The 15-member team conducted the daring three-hour high-altitude salvage operation using a CH-47 Chinook helicopter and a specialized 150-foot-long remote-controlled cable.

Ground crew members were dropped off at a snow-packed landing zone approximately 5 miles from the crash site and were quickly whisked in on snowmobiles by local search and rescue teams.

Soldiers on the rigging team fought blinding snow from the 75-mile per hour rotor wash above them to secure the 15,700-pound fuselage for aerial extraction from the crash site to a nearby parking lot in the Soapstone Basin area of Utah. The fuselage, along with its severed tail boom, were loaded onto a flatbed trailer and readied for transport. 

“The actual planning for this mission took several days,” said Chief Warrant Officer 2 Micah Stocker, one of the CH-47 pilots assigned to the mission. However, the entire recovery operation (including travel time from Colorado) lasted less than 48 hours.”

Stocker attributes a great deal of the operation’s success to the incredible amount of prep work done by the U.S. Forest Service, local county law enforcement and others before the arrival of the recovery crew. 

Trees surrounding the crash site had been cut and debris had been cleared. The fuselage, which initially landed on its side, had been “righted” to expose the proper sling points. Deep snow, which had become packed around the base of the disabled aircraft, had also been cleared to facilitate a quick extraction.
•••••
◆ What you will do
1. In the helicopter recovery text, what weight is given for the fuselage that the rigging team secured?
2. Rewrite the helicopter recovery text from "Stocker attributes a" to "a quick extraction.", substituting "airframe" for "fuselage".
3. Proceed with the helicopter recovery text, picking up after its final sentence.
The lines after this point come from a separate source.

◆ Dataset extract
•••••
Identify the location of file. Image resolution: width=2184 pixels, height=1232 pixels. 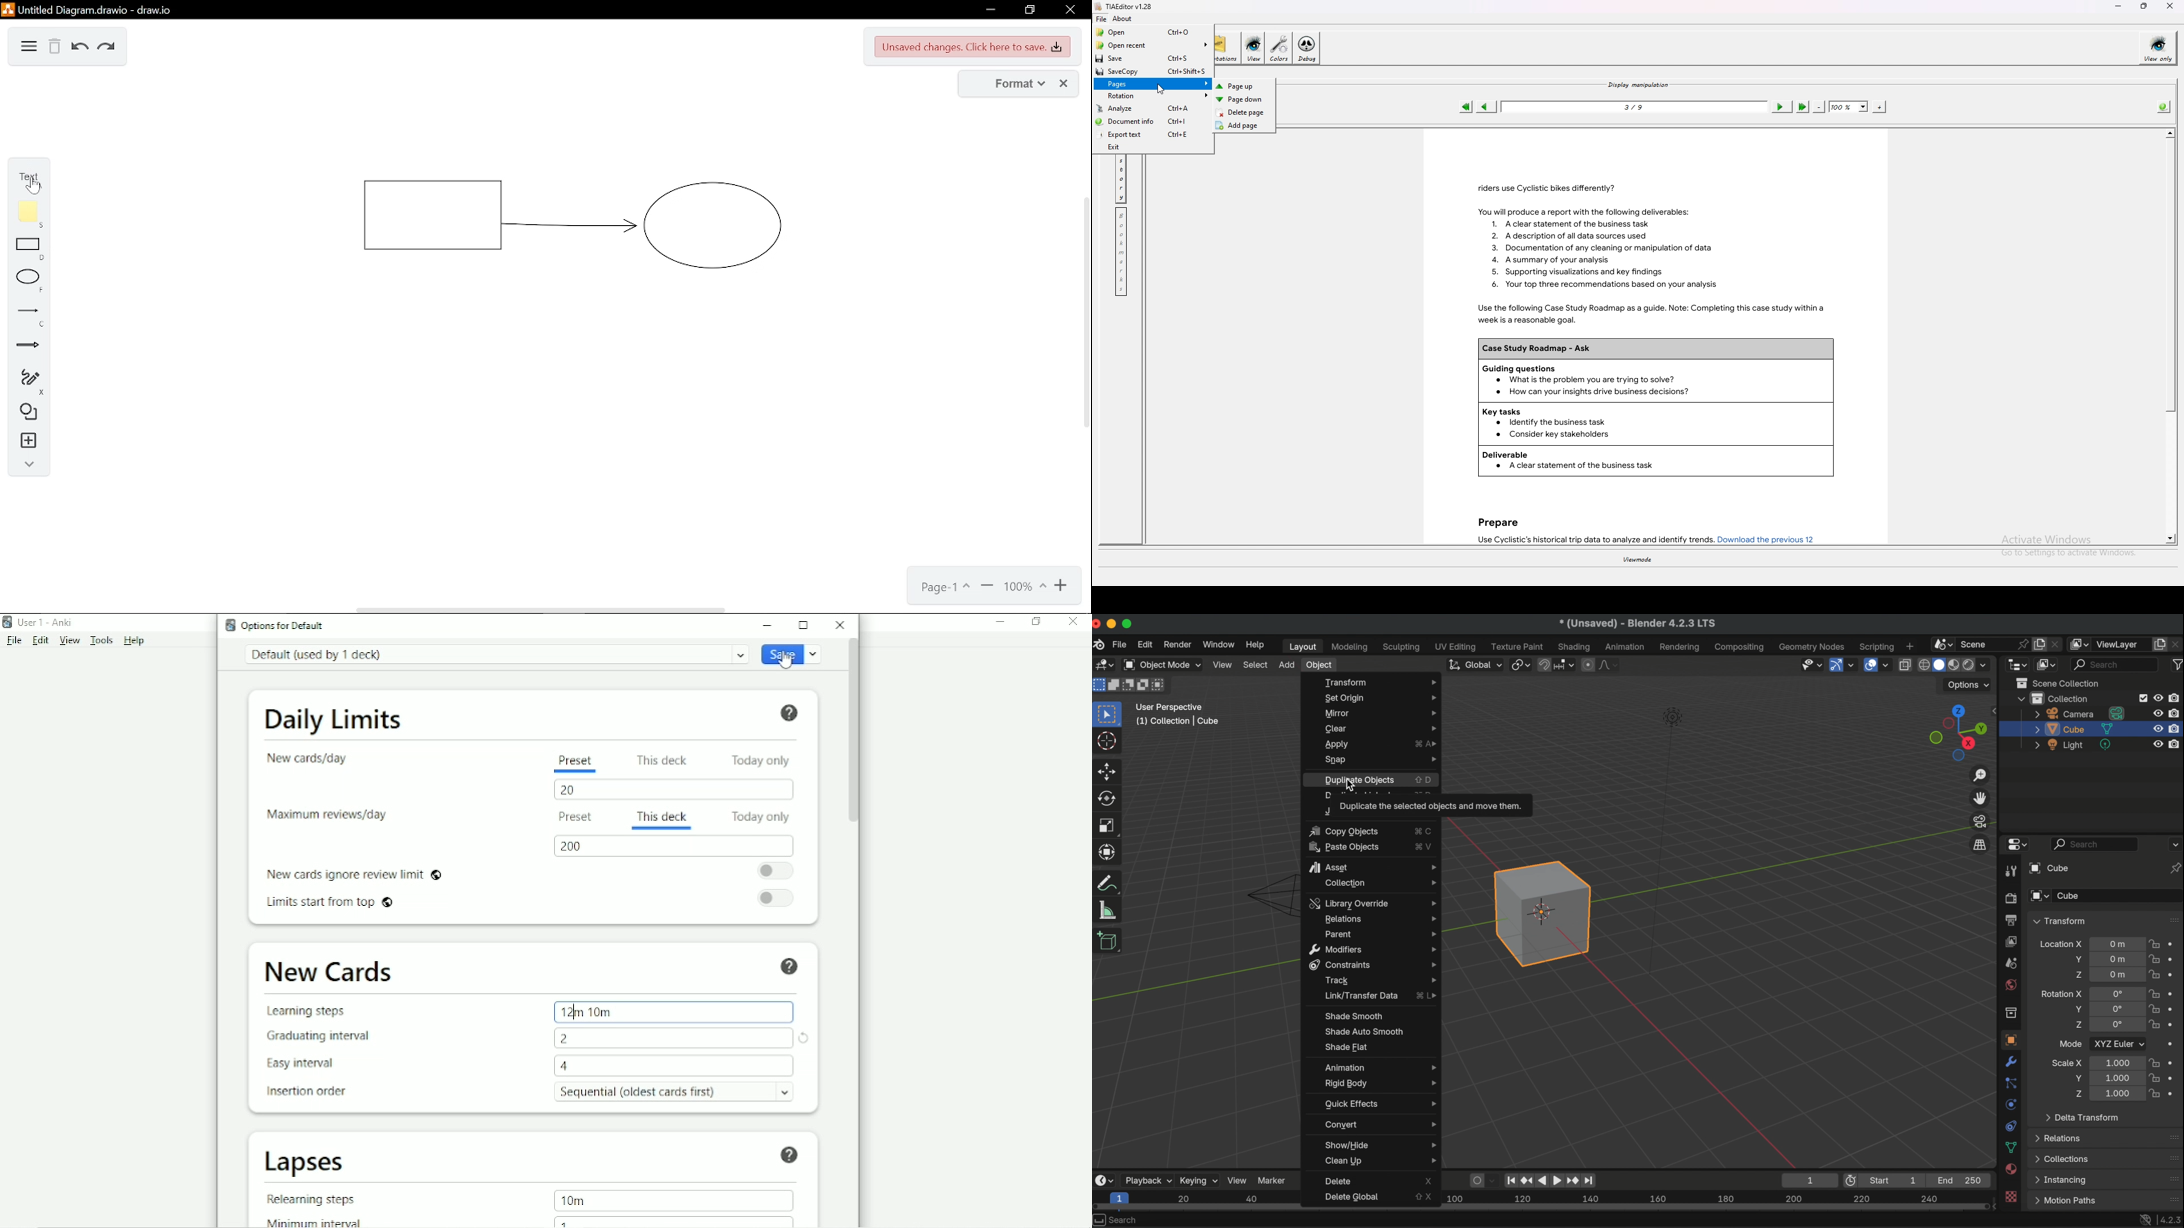
(1119, 645).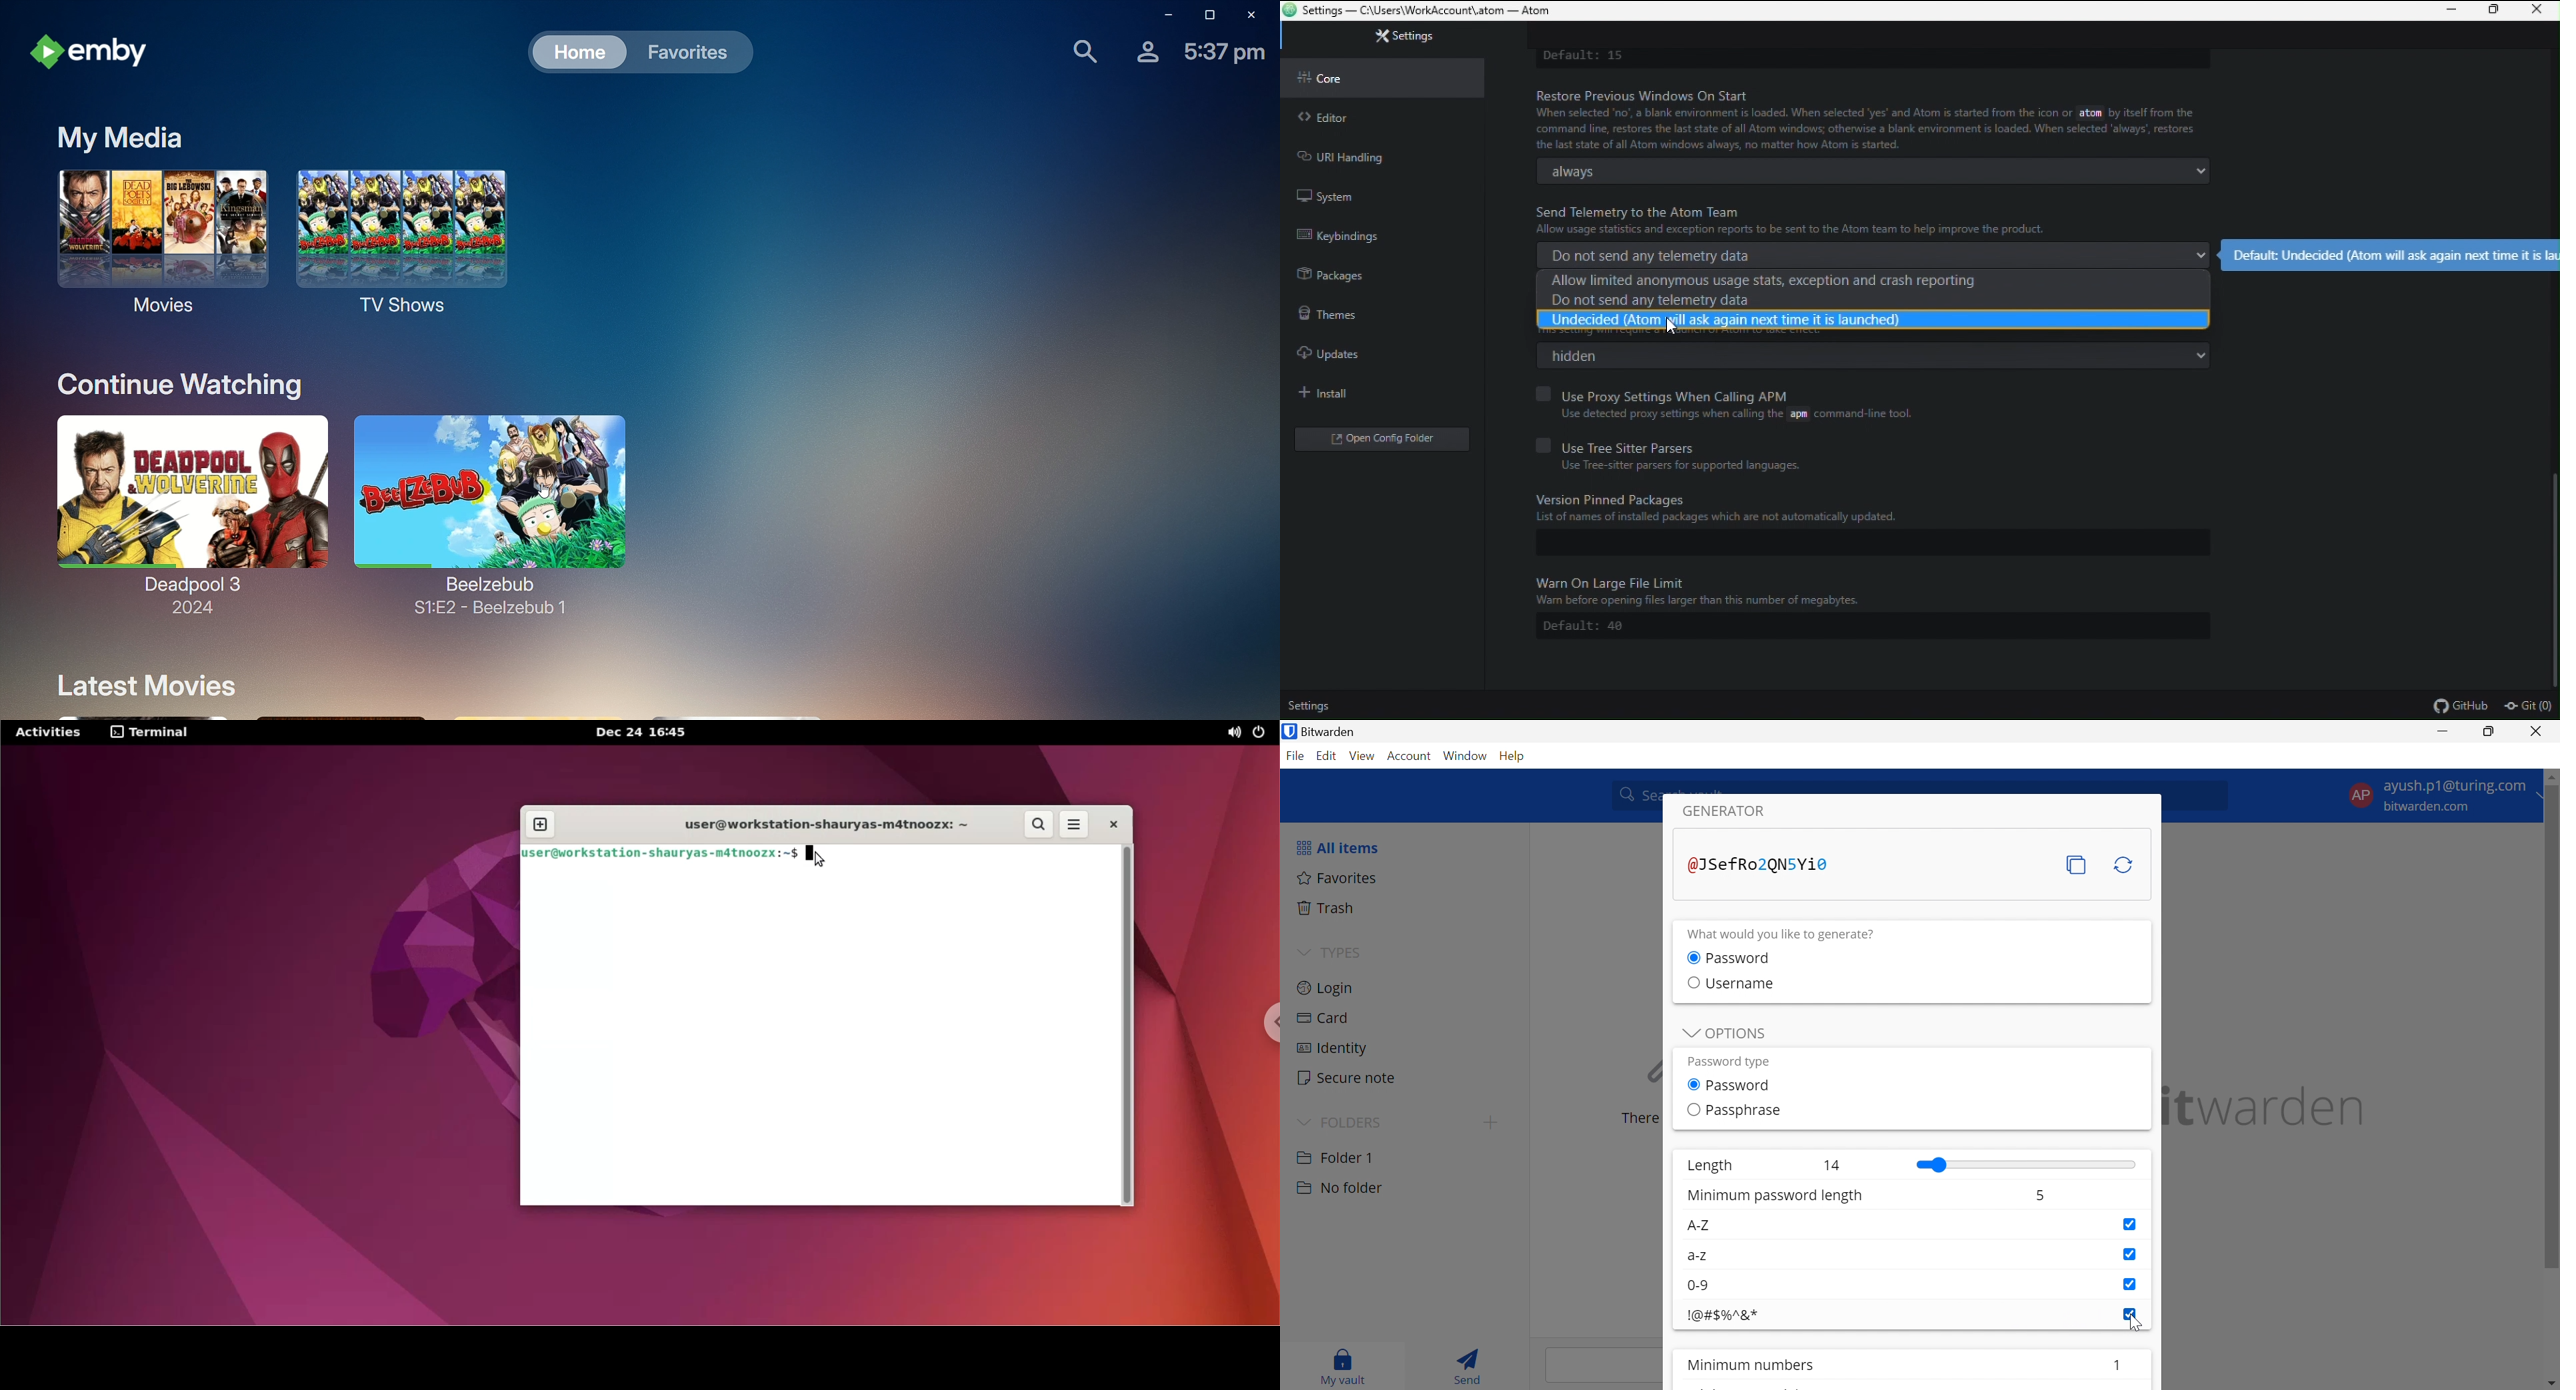  I want to click on Send, so click(1469, 1365).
•••••
◆ Written responses
1. 15,700 pounds.

2.
Stocker attributes a great deal of the operation’s success to the incredible amount of prep work done by the U.S. Forest Service, local county law enforcement and others before the arrival of the recovery crew. 

Trees surrounding the crash site had been cut and debris had been cleared. The airframe, which initially landed on its side, had been “righted” to expose the proper sling points. Deep snow, which had become packed around the base of the disabled aircraft, had also been cleared to facilitate a quick extraction.

3.
“The people on the ground out there had the (disabled) helicopter pretty well in shape,” added Stocker. “Everything was ready to go, so all we really had to do was just drop in and pick it up.” 

The recovery was completed in less than 180 minutes and with only four lifts one for the fuselage, one for the tail boom, and the remaining two for the larger pieces of aircraft debris.

“I think the most difficult part (of the mission) was the altitude and the fact we had to operate in such a small, confined space,” explained Staff Sgt. Joshua Smith, a crewmember aboard the CH-47. “That and trying to place a 150-foot cable on target on the ground – and avoid wrapping it around a tree as we lowered it.” 

But as Smith continues, the operation is more than just one Soldier’s skill. It is a collective, symbiotic cognizance between all crewmembers, no matter what – or where – their jobs may be.

“The center of our training is that you have to have faith your fellow crewmembers are doing their job,” explained Smith. “Pilots have to believe in the team as a whole and that everyone is going to do the right thing – their position the cockpit gives them a narrow view of what’s happening below them. Crewmembers – both on the ground and in the air – become an extension of that cockpit … essentially becoming the extra eyes and ears necessary for the operation.” 

The salvage team was comprised of soldiers from both Colorado’s Army Aviation Support Facility, located on Buckley Air Force Base, in Aurora, Colo., and its prestigious High-Altitude Army National Guard Training Site based in Gypsum, Colo. HAATS is the Colorado Guard’s unique aviation school that trains military rotor-wing pilots from all over the globe. Graduates of the rigorous high-altitude flying course leave with a deeper understanding of mountain flying and an operational philosophy known as “power management.”  

Power management is critical to high altitude operations such as this because air density decreases with altitude, and aircraft engines perform differently than at sea level.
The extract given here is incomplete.